About this exercise: Please repeat the records, word for word and without gaps.

(Collected data entries)
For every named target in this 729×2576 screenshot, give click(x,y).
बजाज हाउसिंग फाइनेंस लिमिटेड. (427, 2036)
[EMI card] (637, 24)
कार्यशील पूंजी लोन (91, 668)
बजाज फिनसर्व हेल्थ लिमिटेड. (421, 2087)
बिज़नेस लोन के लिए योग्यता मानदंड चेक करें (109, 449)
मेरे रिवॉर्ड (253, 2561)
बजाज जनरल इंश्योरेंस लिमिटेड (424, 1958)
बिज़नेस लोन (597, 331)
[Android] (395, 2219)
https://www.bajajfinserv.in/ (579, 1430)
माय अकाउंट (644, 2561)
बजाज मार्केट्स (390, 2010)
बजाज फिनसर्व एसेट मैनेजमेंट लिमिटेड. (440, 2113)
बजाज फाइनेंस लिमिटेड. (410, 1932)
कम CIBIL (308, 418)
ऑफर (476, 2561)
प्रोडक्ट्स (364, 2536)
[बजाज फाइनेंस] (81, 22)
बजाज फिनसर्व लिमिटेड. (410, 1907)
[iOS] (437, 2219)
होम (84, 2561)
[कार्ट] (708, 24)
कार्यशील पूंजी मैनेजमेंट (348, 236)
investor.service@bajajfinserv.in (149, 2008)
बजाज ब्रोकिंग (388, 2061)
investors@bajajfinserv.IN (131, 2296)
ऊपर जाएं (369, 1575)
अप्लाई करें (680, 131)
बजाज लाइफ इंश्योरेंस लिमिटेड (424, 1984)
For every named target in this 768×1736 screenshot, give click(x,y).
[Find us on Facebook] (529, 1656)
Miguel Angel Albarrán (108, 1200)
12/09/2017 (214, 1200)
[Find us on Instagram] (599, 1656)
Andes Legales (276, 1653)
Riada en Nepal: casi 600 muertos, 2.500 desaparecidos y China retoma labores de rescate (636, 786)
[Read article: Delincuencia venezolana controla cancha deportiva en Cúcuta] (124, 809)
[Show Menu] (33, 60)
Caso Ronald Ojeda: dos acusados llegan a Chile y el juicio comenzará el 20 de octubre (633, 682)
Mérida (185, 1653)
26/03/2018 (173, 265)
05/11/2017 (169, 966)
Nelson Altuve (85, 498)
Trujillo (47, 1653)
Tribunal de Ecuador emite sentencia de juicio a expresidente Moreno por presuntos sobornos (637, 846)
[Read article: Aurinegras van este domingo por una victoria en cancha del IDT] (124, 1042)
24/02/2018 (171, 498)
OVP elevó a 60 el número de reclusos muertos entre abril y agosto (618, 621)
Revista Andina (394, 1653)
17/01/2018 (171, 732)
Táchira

Reply to the exercise:
For every named target in this 729×2576 screenshot, give click(x,y).
बजाज हाउसिंग फाइनेंस लिमिटेड. (427, 2036)
[EMI card] (637, 24)
कार्यशील पूंजी लोन (91, 668)
बजाज फिनसर्व हेल्थ लिमिटेड. (421, 2087)
बिज़नेस लोन के लिए योग्यता मानदंड चेक करें (109, 449)
मेरे रिवॉर्ड (253, 2561)
बजाज जनरल इंश्योरेंस लिमिटेड (424, 1958)
बिज़नेस लोन (597, 331)
[Android] (395, 2219)
https://www.bajajfinserv.in/ (579, 1430)
माय अकाउंट (644, 2561)
बजाज मार्केट्स (390, 2010)
बजाज फिनसर्व एसेट मैनेजमेंट लिमिटेड. (440, 2113)
बजाज फाइनेंस लिमिटेड. (410, 1932)
कम CIBIL (308, 418)
ऑफर (476, 2561)
प्रोडक्ट्स (364, 2536)
[बजाज फाइनेंस] (81, 22)
बजाज फिनसर्व लिमिटेड. (410, 1907)
[iOS] (437, 2219)
होम (84, 2561)
[कार्ट] (708, 24)
कार्यशील पूंजी मैनेजमेंट (348, 236)
investor.service@bajajfinserv.in (149, 2008)
बजाज ब्रोकिंग (388, 2061)
investors@bajajfinserv.IN (131, 2296)
ऊपर जाएं (369, 1575)
अप्लाई करें (680, 131)
बजाज लाइफ इंश्योरेंस लिमिटेड (424, 1984)
For every named target in this 768×1736 screenshot, give click(x,y).
[Find us on Facebook] (529, 1656)
Miguel Angel Albarrán (108, 1200)
12/09/2017 (214, 1200)
[Find us on Instagram] (599, 1656)
Andes Legales (276, 1653)
Riada en Nepal: casi 600 muertos, 2.500 desaparecidos y China retoma labores de rescate (636, 786)
[Read article: Delincuencia venezolana controla cancha deportiva en Cúcuta] (124, 809)
[Show Menu] (33, 60)
Caso Ronald Ojeda: dos acusados llegan a Chile y el juicio comenzará el 20 de octubre (633, 682)
Mérida (185, 1653)
26/03/2018 (173, 265)
05/11/2017 (169, 966)
Nelson Altuve (85, 498)
Trujillo (47, 1653)
Tribunal de Ecuador emite sentencia de juicio a expresidente Moreno por presuntos sobornos (637, 846)
[Read article: Aurinegras van este domingo por una victoria en cancha del IDT] (124, 1042)
24/02/2018 (171, 498)
OVP elevó a 60 el número de reclusos muertos entre abril y agosto (618, 621)
Revista Andina (394, 1653)
17/01/2018 (171, 732)
Táchira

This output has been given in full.